The Ethics Rule is the Ethics Rule is the Ethics Rule. One cannot produce and communicate fraudulent or misleading results. Period. One either follows that rule or doesn't. Draft reports are not a masquerade that covers up unethical behavior. And, again, the chances of draft reports being used as part of the UAD-compliant URAR are so small that it is unreasonable to use that as an argument against draft reports. I would venture to
guess that draft reports will not impact the fraud or poor practices that current exist when completing those types of assignments. They don't need a "draft report" option to do the unethical things they do.
It is a non-issue as far as I'm concerned, but I get that you have a differing opinion.
I think it's shortsighted to completely ignore how the lowest common denominator will use such rule changes to their benefit or to say they won't exercise their alternatives if/when the circumstances arise. People doing bad things directly in violation of the existing rules is bad enough. Enabling them to do the same thing from the defensible position and on the legitimate basis is arguably worse.
My bold. The bolded part is a fundamental component of our disagreement. I don't see this proposed change enabling anyone to do something unethical that they wouldn't or cannot already do. It doesn't make it easier. In fact, I would argue that if they use this method to try to do something unethical, it will be easier to identify. This isn't a "Swiss Cheese" change that creates holes crooked appraisers are going to exploit.

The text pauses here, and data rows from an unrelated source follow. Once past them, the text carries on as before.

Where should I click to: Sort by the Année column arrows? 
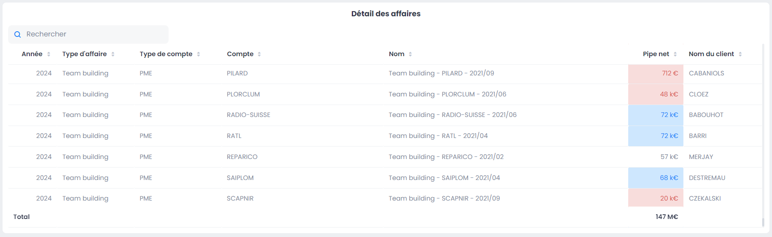tap(49, 54)
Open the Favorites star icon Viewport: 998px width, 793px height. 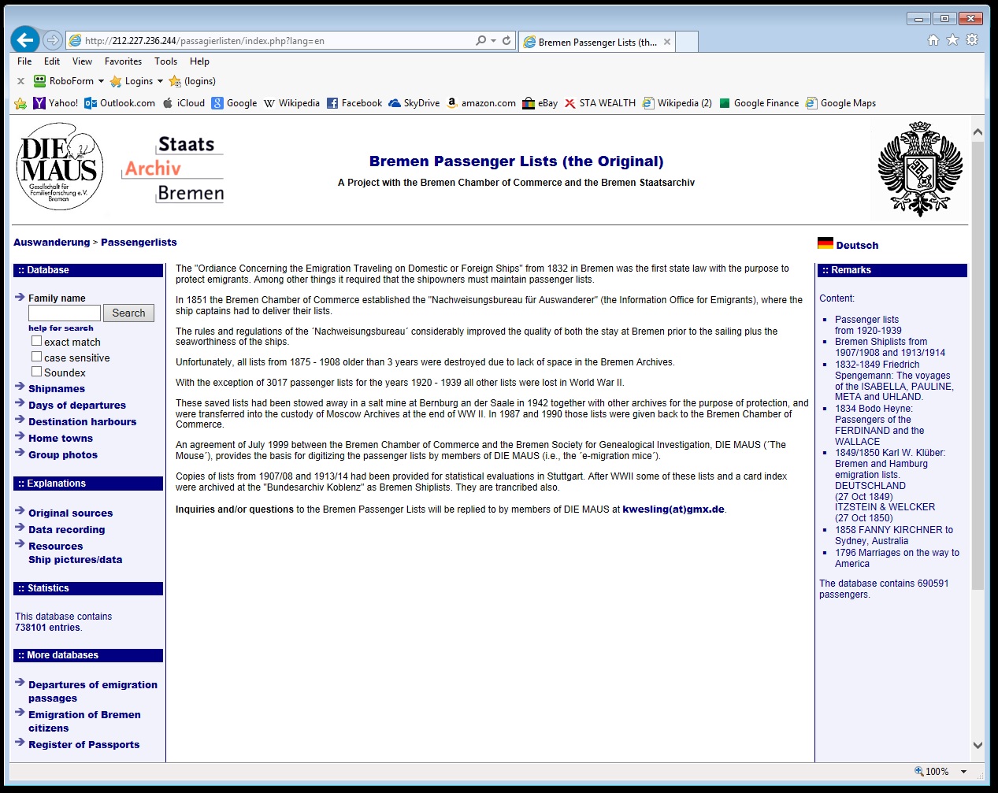click(952, 40)
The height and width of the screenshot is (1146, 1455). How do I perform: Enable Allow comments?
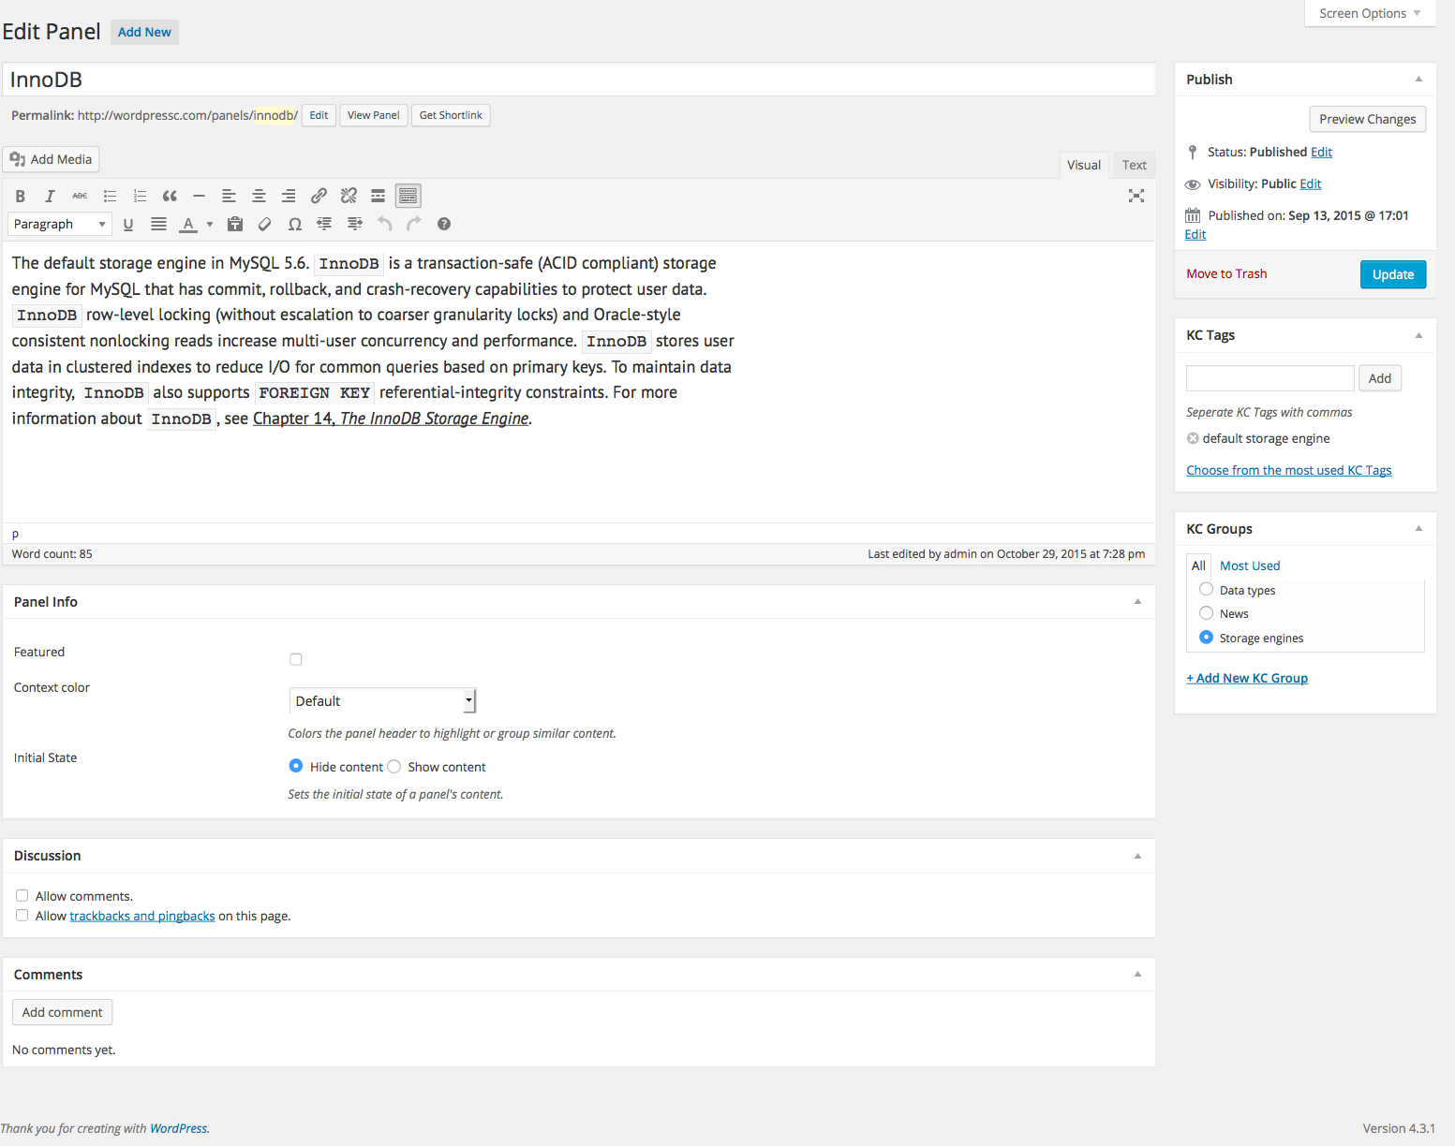pyautogui.click(x=22, y=895)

Indeed, unethical behavior will be easier to identify because now, they just lie about what they are doing "I never did that"... and if there is a document that is found to the contrary, they're hung. Under the draft proposal, if they say, "Hey, you have no complaint against me... this is a draft!", there is a document that can be examined, and if it is determined that they did something that was misleading or fraudulent, they are hung. Let them grasp onto the "draft" theory of protection if they commit fraud. It isn't going to help them one bit.

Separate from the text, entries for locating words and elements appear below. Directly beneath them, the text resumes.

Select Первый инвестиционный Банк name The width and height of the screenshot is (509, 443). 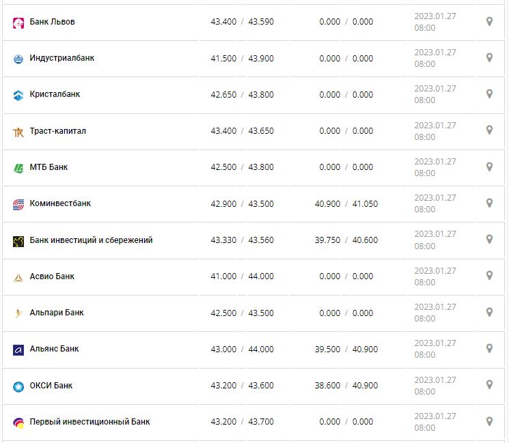[x=90, y=422]
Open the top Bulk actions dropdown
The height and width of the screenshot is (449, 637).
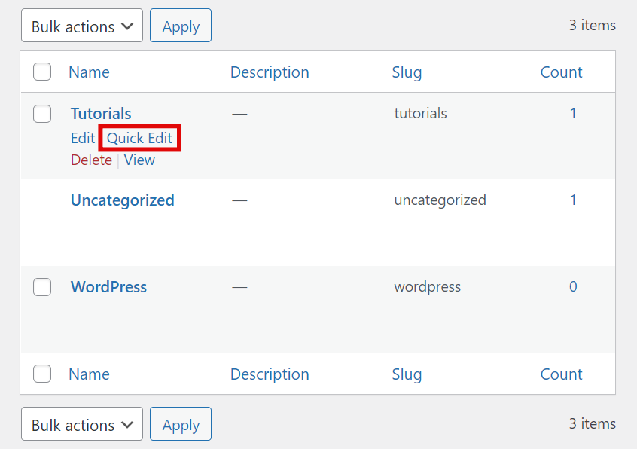click(x=81, y=25)
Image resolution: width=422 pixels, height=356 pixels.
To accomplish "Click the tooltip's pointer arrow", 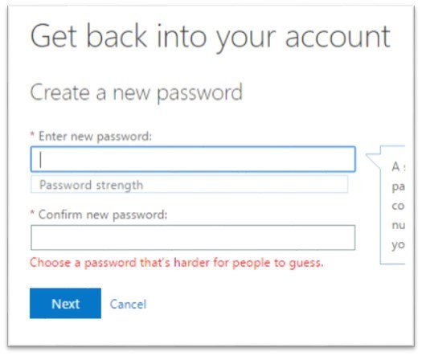I will click(373, 161).
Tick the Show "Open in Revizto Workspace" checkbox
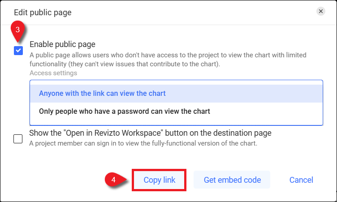The height and width of the screenshot is (202, 337). (x=18, y=139)
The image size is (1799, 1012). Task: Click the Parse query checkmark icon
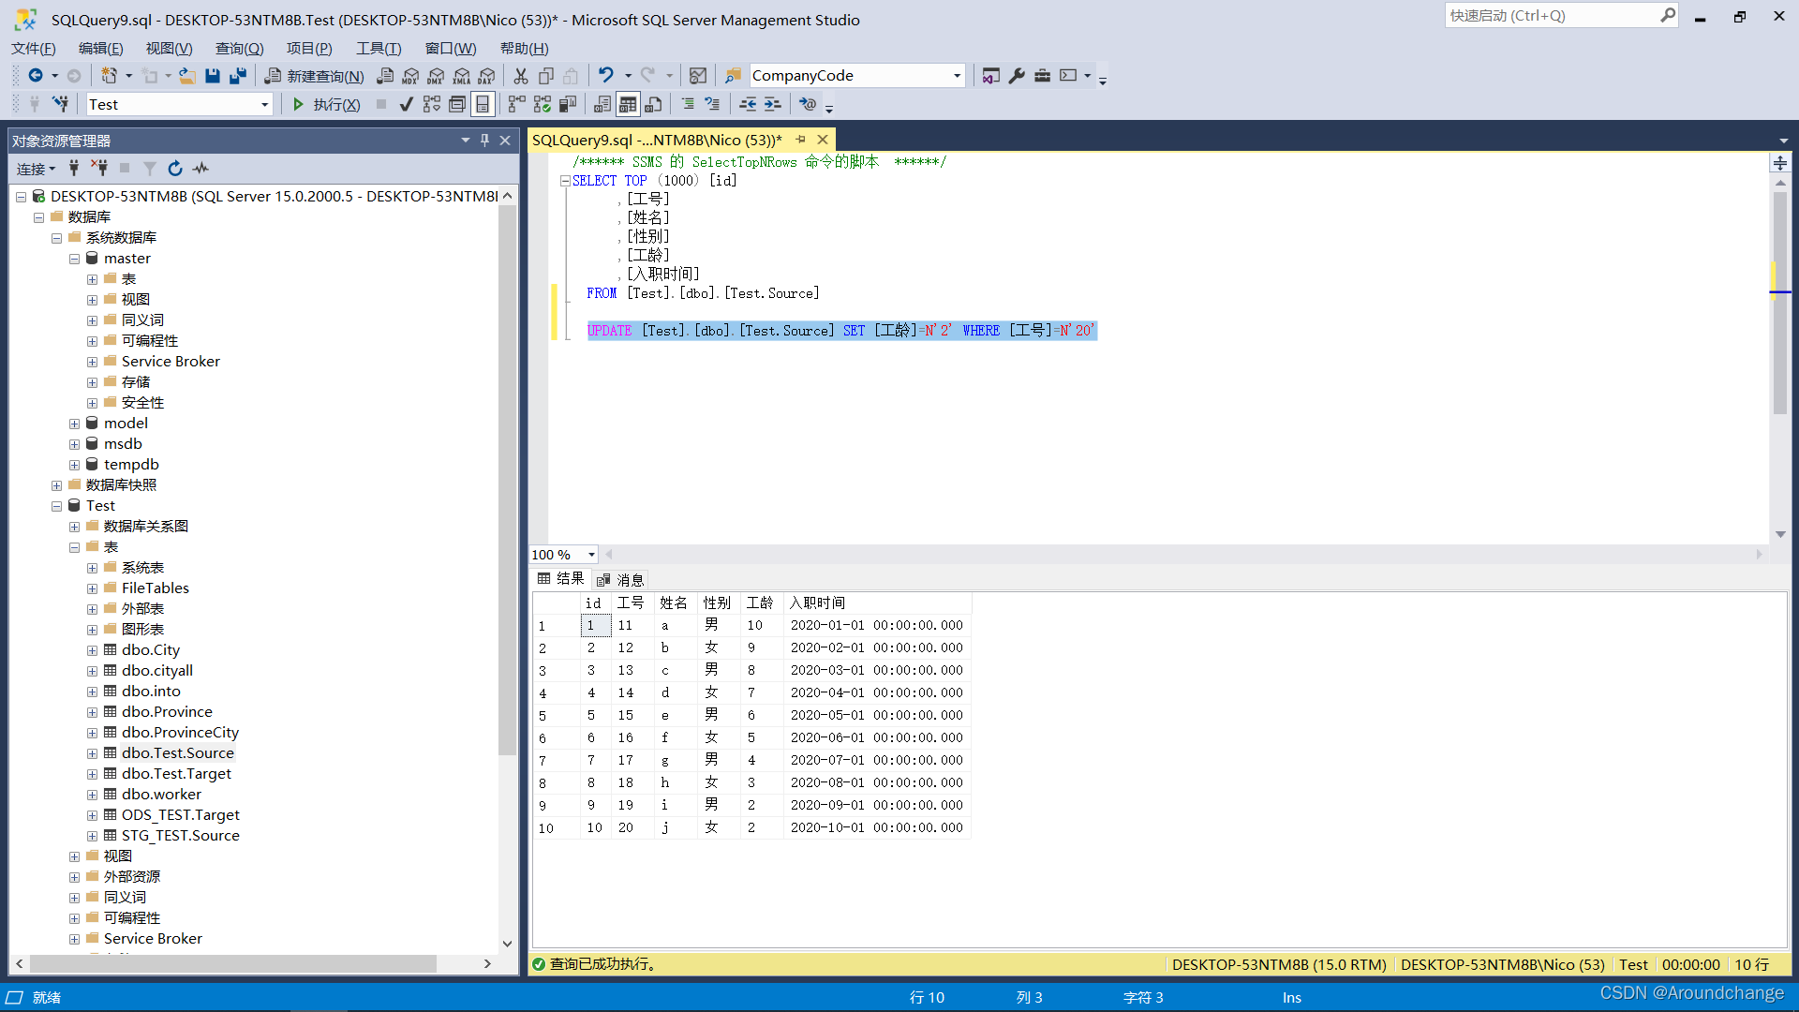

And I think it's especially shortsighted to do it for the purpose of kissing the legal profession's *** and in furtherance of their win-at-all-costs client advocacy.
Ok. I'm interpreting this as
a significant motivation of your argument: Screw the lawyers, why should we change our process to assist them!
We should change the process because it helps us when we are engaged in those assignments. It is to our benefit. We are always supposed to operate with ethics rule being the primary guiding light. Those who don't will continue not to do so regardless.
And, USPAP is designed to work for appraisers and the users of our services. We always consider stakeholder concerns in developing our standards. Hopefully, I'll say this once here so I don't have to read it being twisted in a new post: "stakeholder concerns" does not mean bend-over for any particular client's desire.
But, I'm repeating my arguments. I've posted my reasoning, given examples of the SR1 and SR2 machine, how they work with and without the draft exposure being adopted. I acknowledge that conflicts with state laws are problematic and would like to get them resolved prior to adoption. If I thought the conflicts were so significant that this change would cause more harm than good, then I'd be against the change. I don't see the enforcement nightmare (as long as conflict with state laws are reduced or eliminated) to be the likely outcome. If I thought this change would negatively impact mortgage financing appraising (UAD compliant URAR, FHA, or any other segment) I'd be against it as well.
I'll continue to follow this thread as I can always be convinced that a danger I don't see does, in fact, exist.